The invention relates to a spinning device for production a spun thread by means of a circulating air flow according to the preamble of claim 1.

DE 199 26 492 A1 describes a device for manufacturing a spun thread by means of a circulating air flow known. The sliver to be spun is put into one Nozzle block retracted and passes a sliver guide. The Sliver guide has spaced apart Fiber guide elements on the free passage of a Allow core fiber bundle. At the inlet opening of a spindle the sliver becomes a rotating around the sliver Airflow exposed. The free fiber ends of the sliver are from the circulating air flow at the entrance opening of the Spindle wrapped around the tapered spindle head. At the The sliver is drawn into the hollow spindle these fiber ends spiral around as so-called wrapping fibers the sliver, and a yarn is produced from the sliver, which is discharged through the hollow spindle.

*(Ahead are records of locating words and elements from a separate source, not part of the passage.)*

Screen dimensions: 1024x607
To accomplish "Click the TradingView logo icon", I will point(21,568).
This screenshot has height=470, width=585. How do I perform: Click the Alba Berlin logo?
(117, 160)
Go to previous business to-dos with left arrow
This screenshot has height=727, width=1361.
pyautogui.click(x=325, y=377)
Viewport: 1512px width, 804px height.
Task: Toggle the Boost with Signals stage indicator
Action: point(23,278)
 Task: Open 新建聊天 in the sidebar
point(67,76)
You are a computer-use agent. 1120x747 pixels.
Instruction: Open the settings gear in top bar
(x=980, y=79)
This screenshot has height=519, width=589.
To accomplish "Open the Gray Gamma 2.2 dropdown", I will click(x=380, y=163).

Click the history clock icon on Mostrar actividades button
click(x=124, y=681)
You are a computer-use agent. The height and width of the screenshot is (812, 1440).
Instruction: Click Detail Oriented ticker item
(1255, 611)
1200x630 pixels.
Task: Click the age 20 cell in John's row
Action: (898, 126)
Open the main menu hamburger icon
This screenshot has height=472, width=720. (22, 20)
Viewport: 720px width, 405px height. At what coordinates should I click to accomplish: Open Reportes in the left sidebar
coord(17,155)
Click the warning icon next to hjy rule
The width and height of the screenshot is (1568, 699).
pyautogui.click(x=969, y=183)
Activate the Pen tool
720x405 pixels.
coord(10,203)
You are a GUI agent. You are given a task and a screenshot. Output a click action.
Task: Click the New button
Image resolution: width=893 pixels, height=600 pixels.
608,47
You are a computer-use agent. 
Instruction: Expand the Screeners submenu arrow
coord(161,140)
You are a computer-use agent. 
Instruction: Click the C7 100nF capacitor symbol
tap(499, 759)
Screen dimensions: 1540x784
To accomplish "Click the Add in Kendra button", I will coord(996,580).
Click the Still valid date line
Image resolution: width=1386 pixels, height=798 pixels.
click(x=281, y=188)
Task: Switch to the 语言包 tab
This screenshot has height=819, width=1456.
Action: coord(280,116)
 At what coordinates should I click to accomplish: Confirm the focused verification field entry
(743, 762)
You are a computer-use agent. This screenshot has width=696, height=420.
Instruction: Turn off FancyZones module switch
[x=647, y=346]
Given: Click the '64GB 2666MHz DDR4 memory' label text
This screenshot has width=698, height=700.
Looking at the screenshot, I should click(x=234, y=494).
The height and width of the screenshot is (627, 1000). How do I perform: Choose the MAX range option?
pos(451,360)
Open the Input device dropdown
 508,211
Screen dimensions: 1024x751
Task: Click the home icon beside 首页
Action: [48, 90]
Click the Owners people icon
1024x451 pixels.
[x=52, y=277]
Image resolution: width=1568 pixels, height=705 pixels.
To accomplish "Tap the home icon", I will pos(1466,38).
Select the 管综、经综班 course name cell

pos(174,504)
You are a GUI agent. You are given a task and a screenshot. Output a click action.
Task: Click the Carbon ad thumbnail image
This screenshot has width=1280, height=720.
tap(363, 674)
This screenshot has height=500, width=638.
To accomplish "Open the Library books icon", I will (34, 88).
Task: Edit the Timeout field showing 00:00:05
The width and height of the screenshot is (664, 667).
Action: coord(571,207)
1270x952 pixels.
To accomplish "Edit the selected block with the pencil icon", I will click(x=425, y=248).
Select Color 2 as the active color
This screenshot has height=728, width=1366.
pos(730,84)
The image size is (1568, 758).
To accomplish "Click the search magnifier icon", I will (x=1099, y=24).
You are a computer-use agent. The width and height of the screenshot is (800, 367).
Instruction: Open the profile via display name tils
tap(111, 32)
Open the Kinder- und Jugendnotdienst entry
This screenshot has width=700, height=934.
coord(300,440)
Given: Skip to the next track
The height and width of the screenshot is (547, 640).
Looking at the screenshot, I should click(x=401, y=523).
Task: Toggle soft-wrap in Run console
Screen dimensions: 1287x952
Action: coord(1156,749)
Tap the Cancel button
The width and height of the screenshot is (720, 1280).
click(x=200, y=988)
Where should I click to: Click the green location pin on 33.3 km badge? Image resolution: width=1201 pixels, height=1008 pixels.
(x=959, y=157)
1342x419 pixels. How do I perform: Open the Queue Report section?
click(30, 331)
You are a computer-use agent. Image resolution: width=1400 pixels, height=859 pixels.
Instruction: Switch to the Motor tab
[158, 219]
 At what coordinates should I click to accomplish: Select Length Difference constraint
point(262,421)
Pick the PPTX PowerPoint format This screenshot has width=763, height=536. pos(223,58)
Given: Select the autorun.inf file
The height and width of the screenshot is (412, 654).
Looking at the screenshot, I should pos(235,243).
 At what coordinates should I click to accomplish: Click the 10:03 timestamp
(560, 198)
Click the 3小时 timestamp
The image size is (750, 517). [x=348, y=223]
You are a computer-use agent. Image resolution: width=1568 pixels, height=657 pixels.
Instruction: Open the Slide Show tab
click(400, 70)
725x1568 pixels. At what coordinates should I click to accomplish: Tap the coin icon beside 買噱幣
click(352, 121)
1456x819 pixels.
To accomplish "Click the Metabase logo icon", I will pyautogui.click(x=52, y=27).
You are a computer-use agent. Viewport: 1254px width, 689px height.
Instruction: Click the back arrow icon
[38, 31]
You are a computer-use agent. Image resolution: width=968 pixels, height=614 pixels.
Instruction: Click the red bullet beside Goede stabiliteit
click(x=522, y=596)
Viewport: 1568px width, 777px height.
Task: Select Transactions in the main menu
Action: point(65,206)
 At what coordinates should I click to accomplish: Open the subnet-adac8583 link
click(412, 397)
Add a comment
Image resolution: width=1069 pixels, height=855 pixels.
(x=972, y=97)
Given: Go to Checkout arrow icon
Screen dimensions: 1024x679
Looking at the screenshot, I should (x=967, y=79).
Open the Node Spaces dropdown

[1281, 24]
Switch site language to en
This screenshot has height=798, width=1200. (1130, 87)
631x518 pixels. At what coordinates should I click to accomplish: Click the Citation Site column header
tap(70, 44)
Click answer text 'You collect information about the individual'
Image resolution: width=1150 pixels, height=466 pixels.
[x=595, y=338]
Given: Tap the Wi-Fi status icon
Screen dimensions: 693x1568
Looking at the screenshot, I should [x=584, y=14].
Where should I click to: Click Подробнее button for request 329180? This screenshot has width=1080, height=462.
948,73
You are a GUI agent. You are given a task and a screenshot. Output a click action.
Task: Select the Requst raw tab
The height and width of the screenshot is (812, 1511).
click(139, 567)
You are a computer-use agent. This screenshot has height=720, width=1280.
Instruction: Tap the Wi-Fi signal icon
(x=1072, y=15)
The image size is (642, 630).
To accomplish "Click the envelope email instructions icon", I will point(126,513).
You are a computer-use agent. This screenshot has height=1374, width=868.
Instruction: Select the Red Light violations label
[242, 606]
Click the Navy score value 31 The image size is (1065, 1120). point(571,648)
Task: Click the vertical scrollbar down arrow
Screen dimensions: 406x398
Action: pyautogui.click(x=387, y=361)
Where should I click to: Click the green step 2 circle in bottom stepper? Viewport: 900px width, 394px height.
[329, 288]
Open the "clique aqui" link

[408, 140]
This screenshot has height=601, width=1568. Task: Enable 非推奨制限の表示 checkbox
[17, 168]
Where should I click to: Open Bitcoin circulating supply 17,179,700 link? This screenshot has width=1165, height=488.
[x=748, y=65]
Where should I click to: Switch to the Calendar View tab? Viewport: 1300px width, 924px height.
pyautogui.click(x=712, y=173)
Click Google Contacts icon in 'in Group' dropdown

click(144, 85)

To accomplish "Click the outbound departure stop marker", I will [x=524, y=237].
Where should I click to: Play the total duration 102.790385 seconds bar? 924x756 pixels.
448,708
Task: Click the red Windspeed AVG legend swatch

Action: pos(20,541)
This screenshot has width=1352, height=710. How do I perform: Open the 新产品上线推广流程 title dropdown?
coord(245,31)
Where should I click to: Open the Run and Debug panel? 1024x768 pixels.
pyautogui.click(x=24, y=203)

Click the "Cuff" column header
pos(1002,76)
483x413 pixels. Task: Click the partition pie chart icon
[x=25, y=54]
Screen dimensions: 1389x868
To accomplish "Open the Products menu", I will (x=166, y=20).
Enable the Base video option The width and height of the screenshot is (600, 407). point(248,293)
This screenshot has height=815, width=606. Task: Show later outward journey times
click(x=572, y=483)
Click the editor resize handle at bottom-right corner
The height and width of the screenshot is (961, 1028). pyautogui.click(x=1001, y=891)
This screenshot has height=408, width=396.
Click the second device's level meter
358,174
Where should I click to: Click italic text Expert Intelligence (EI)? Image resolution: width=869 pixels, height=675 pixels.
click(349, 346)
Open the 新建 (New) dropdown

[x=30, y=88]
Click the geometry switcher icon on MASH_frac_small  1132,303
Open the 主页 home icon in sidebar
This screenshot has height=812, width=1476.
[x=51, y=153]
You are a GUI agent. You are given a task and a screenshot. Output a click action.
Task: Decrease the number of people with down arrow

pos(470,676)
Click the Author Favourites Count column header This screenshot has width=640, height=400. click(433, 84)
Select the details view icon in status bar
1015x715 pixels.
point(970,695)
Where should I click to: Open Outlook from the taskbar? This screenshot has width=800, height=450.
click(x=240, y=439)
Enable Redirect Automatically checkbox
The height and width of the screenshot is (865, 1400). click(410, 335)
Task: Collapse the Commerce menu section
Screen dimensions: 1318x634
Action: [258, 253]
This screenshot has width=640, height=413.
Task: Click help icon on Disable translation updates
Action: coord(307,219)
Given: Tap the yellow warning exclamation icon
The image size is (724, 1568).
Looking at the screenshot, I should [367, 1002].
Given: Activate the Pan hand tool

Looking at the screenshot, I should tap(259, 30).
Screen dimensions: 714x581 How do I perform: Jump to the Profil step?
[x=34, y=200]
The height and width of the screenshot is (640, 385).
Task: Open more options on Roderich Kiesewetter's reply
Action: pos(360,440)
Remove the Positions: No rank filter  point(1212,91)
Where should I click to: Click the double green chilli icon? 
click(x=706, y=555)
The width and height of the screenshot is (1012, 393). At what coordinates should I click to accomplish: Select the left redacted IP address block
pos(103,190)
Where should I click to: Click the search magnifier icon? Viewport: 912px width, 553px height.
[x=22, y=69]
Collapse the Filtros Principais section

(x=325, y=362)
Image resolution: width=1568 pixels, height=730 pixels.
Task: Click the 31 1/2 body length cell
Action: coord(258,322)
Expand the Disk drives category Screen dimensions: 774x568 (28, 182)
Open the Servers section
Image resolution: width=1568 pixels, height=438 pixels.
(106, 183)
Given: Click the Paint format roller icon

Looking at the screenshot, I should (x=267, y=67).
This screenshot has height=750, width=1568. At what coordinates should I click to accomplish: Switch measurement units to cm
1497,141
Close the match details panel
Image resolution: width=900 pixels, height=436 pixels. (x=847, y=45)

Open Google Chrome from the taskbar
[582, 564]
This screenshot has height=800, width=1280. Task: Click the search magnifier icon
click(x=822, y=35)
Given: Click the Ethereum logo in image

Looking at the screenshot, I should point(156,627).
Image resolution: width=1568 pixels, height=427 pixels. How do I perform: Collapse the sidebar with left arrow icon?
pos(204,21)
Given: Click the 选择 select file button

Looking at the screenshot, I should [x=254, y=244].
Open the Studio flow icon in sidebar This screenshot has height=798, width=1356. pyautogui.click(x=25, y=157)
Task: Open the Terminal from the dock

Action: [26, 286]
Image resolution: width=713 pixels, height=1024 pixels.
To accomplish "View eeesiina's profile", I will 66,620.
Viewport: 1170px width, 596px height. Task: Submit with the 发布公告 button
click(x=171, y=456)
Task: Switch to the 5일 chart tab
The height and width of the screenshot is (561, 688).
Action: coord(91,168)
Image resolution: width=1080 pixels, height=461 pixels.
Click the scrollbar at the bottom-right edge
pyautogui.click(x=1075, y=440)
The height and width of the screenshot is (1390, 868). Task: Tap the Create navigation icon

DE 40 36 119 C2 also shows a device for Production of a spun thread by means of a rotating one Air flow, when using free fiber ends of the sliver of the circulating air flow at the inlet opening of the spindle to be wrapped around a tapered spindle head. The In this spinning device, sliver guidance is within of the running fiber strand, so that the fibers of the sliver are arranged on the peripheral surface of the sliver guide.

Modern spinning machines are constantly increasing Productivity and yarn properties requirements posed. Such spinning devices, such as those from the generic DE 199 26 429 A1 or in another version are known from DE 40 36 119 C2, are suitable for high Production speeds with good yarn properties achieve. It is all the more disruptive if during piecing processes with high take-off speeds, as in normal Spinning operations are used, often repetitions of the Piecing process are forced because the piecing at this high yarn speed relatively uncontrolled and done with greatly reduced piecing reliability.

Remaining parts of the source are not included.